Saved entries
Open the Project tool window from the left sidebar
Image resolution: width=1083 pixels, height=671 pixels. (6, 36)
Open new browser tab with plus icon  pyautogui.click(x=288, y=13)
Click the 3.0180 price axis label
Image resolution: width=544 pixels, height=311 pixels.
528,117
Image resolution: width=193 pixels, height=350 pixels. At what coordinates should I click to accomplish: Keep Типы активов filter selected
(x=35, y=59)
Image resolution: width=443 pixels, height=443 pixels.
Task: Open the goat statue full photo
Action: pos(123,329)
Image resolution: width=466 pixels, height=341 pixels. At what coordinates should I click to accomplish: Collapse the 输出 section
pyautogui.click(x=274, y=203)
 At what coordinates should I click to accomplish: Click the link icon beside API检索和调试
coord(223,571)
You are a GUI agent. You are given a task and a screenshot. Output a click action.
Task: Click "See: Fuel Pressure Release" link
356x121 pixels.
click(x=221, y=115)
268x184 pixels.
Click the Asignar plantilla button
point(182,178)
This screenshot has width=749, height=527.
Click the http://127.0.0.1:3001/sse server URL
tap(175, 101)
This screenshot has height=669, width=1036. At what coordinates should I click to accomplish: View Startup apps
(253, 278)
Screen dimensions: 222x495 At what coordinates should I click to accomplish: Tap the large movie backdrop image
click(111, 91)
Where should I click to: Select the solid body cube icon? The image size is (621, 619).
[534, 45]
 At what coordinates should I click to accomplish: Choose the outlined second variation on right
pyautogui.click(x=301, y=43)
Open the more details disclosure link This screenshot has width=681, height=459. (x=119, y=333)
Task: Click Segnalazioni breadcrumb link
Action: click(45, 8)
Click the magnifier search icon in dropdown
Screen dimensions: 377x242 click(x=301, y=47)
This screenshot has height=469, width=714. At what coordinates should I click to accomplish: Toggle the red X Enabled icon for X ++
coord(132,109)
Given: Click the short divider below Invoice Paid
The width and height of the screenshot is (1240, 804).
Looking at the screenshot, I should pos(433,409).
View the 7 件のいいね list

• [WHAT THE EXERCISE ASKS]: In full and word for word, write out the data above.

• [ANSWER FOR THE TASK]:
Open the Project tool window from the left sidebar
Image resolution: width=1083 pixels, height=671 pixels. (6, 36)
Open new browser tab with plus icon  pyautogui.click(x=288, y=13)
Click the 3.0180 price axis label
Image resolution: width=544 pixels, height=311 pixels.
528,117
Image resolution: width=193 pixels, height=350 pixels. At what coordinates should I click to accomplish: Keep Типы активов filter selected
(x=35, y=59)
Image resolution: width=443 pixels, height=443 pixels.
Task: Open the goat statue full photo
Action: pos(123,329)
Image resolution: width=466 pixels, height=341 pixels. At what coordinates should I click to accomplish: Collapse the 输出 section
pyautogui.click(x=274, y=203)
 At what coordinates should I click to accomplish: Click the link icon beside API检索和调试
coord(223,571)
You are a GUI agent. You are given a task and a screenshot. Output a click action.
Task: Click "See: Fuel Pressure Release" link
356x121 pixels.
click(x=221, y=115)
268x184 pixels.
Click the Asignar plantilla button
point(182,178)
This screenshot has width=749, height=527.
Click the http://127.0.0.1:3001/sse server URL
tap(175, 101)
This screenshot has height=669, width=1036. At what coordinates should I click to accomplish: View Startup apps
(253, 278)
Screen dimensions: 222x495 At what coordinates should I click to accomplish: Tap the large movie backdrop image
click(111, 91)
Where should I click to: Select the solid body cube icon? The image size is (621, 619).
[534, 45]
 At what coordinates should I click to accomplish: Choose the outlined second variation on right
pyautogui.click(x=301, y=43)
Open the more details disclosure link This screenshot has width=681, height=459. (x=119, y=333)
Task: Click Segnalazioni breadcrumb link
Action: click(45, 8)
Click the magnifier search icon in dropdown
Screen dimensions: 377x242 click(x=301, y=47)
This screenshot has height=469, width=714. At what coordinates should I click to accomplish: Toggle the red X Enabled icon for X ++
coord(132,109)
Given: Click the short divider below Invoice Paid
The width and height of the screenshot is (1240, 804).
Looking at the screenshot, I should pos(433,409).
View the 7 件のいいね list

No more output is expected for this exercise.